─── Raw data ───

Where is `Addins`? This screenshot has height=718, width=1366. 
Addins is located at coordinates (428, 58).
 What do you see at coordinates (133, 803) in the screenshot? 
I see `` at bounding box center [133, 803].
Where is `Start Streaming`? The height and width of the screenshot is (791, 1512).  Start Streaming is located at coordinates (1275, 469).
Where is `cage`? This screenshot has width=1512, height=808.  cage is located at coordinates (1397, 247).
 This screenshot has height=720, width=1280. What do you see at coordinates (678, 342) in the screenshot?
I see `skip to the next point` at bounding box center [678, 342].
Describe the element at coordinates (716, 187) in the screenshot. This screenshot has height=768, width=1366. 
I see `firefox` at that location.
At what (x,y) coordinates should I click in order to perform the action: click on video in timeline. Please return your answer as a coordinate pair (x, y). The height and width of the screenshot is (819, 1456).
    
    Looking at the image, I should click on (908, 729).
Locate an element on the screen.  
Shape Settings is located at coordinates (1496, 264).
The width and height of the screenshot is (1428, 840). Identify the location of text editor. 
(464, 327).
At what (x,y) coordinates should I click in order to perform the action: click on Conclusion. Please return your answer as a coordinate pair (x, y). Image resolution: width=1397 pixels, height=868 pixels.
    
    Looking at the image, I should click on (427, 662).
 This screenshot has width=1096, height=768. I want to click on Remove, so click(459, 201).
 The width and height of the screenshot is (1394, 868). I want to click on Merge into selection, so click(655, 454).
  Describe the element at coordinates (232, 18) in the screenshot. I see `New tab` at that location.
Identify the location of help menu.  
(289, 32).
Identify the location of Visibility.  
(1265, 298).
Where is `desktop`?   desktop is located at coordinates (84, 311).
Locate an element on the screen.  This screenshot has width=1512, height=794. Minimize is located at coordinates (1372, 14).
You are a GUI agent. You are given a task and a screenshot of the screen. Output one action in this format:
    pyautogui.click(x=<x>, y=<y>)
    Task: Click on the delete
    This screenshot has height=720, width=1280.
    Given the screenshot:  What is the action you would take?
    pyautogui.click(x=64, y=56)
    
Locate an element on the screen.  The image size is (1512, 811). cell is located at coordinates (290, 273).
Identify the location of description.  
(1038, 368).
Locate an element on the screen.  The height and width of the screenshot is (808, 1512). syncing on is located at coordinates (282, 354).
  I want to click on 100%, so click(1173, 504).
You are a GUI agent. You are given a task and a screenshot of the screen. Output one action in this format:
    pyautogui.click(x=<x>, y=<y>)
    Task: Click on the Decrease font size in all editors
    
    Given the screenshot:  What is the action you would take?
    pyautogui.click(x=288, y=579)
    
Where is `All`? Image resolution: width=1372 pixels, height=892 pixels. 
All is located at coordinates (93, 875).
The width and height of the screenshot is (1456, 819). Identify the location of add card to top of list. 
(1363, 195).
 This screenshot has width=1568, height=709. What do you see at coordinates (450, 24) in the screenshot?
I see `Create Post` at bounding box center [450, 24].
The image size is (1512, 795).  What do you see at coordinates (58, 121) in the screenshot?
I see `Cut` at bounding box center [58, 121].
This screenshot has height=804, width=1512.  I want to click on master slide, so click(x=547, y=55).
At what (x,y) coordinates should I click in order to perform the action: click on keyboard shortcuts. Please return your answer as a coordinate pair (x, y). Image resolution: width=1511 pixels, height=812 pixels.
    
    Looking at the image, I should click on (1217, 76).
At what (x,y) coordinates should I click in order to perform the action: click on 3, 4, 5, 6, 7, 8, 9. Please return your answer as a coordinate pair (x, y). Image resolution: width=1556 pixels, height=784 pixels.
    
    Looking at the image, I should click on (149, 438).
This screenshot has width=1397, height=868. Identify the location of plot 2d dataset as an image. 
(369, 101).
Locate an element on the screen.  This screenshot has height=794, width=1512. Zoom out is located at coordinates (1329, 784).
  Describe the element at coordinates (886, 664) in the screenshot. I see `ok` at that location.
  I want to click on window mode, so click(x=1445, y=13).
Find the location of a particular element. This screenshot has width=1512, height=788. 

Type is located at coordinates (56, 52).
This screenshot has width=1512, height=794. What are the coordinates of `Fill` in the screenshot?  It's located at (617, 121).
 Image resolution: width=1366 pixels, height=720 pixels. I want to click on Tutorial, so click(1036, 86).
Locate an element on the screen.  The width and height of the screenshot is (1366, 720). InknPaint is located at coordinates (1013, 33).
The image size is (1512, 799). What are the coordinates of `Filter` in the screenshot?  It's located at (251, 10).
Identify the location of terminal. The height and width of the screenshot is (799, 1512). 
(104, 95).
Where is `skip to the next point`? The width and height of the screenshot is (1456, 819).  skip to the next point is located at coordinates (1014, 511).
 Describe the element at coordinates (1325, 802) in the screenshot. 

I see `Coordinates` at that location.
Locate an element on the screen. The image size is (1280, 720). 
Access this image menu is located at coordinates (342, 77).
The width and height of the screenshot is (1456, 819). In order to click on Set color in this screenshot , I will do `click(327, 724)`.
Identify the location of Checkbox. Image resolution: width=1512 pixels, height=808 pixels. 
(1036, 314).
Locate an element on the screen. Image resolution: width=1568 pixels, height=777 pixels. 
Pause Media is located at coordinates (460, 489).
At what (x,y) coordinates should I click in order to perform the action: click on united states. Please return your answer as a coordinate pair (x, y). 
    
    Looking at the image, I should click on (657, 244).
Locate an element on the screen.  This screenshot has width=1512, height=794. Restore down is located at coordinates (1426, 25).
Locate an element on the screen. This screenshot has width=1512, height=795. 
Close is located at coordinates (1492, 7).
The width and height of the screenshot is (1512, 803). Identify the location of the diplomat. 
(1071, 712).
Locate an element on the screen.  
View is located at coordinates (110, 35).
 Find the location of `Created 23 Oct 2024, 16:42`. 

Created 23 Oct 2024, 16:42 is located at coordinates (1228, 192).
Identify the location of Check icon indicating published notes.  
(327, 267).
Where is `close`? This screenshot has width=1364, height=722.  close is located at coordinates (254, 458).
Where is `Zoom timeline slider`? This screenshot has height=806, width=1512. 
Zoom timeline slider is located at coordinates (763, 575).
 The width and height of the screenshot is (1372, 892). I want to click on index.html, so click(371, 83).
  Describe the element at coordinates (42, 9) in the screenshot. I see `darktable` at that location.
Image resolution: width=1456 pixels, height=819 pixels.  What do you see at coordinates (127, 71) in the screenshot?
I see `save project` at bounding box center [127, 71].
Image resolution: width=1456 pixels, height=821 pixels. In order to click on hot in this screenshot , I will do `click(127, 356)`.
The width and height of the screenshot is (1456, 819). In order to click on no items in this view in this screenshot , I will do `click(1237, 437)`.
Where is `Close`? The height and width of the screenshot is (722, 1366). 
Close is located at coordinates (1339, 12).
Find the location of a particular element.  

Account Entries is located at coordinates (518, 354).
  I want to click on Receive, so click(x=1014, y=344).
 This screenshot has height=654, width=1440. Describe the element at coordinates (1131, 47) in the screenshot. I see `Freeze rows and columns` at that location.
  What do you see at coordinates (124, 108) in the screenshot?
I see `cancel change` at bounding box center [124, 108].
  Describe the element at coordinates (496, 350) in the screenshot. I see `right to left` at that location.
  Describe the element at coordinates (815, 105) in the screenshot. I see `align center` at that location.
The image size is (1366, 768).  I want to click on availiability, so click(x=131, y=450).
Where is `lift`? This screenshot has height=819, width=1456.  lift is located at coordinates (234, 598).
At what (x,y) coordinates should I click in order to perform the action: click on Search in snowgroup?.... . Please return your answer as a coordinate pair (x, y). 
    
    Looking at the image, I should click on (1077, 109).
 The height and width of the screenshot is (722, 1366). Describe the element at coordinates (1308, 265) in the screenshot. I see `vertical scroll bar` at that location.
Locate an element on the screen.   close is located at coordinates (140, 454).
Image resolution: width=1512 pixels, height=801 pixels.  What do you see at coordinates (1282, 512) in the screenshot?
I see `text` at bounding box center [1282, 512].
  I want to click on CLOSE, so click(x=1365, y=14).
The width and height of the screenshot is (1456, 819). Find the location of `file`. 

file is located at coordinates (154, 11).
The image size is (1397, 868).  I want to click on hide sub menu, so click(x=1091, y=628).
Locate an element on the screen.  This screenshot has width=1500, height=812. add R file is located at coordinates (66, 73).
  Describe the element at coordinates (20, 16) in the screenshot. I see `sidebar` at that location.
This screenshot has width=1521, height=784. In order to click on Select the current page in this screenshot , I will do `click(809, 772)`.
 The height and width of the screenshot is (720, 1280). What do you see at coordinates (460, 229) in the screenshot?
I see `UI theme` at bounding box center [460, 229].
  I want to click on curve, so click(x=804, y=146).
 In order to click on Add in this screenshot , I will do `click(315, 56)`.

───

▶ **What you will do**
Copy the records above verbatim, starting at the line containing "Find the location of a particular element. This" and ending at the line containing "coordinates (1426, 25).", with both of those lines included.

▶ **Result below**
Find the location of a particular element. This screenshot has width=1512, height=788. 

Type is located at coordinates (56, 52).
This screenshot has width=1512, height=794. What are the coordinates of `Fill` in the screenshot?  It's located at (617, 121).
 Image resolution: width=1366 pixels, height=720 pixels. I want to click on Tutorial, so click(1036, 86).
Locate an element on the screen.  The width and height of the screenshot is (1366, 720). InknPaint is located at coordinates (1013, 33).
The image size is (1512, 799). What are the coordinates of `Filter` in the screenshot?  It's located at (251, 10).
Identify the location of terminal. The height and width of the screenshot is (799, 1512). 
(104, 95).
Where is `skip to the next point`? The width and height of the screenshot is (1456, 819).  skip to the next point is located at coordinates (1014, 511).
 Describe the element at coordinates (1325, 802) in the screenshot. 

I see `Coordinates` at that location.
Locate an element on the screen. The image size is (1280, 720). 
Access this image menu is located at coordinates (342, 77).
The width and height of the screenshot is (1456, 819). In order to click on Set color in this screenshot , I will do `click(327, 724)`.
Identify the location of Checkbox. Image resolution: width=1512 pixels, height=808 pixels. 
(1036, 314).
Locate an element on the screen. Image resolution: width=1568 pixels, height=777 pixels. 
Pause Media is located at coordinates (460, 489).
At what (x,y) coordinates should I click in order to perform the action: click on united states. Please return your answer as a coordinate pair (x, y). 
    
    Looking at the image, I should click on (657, 244).
Locate an element on the screen.  This screenshot has width=1512, height=794. Restore down is located at coordinates (1426, 25).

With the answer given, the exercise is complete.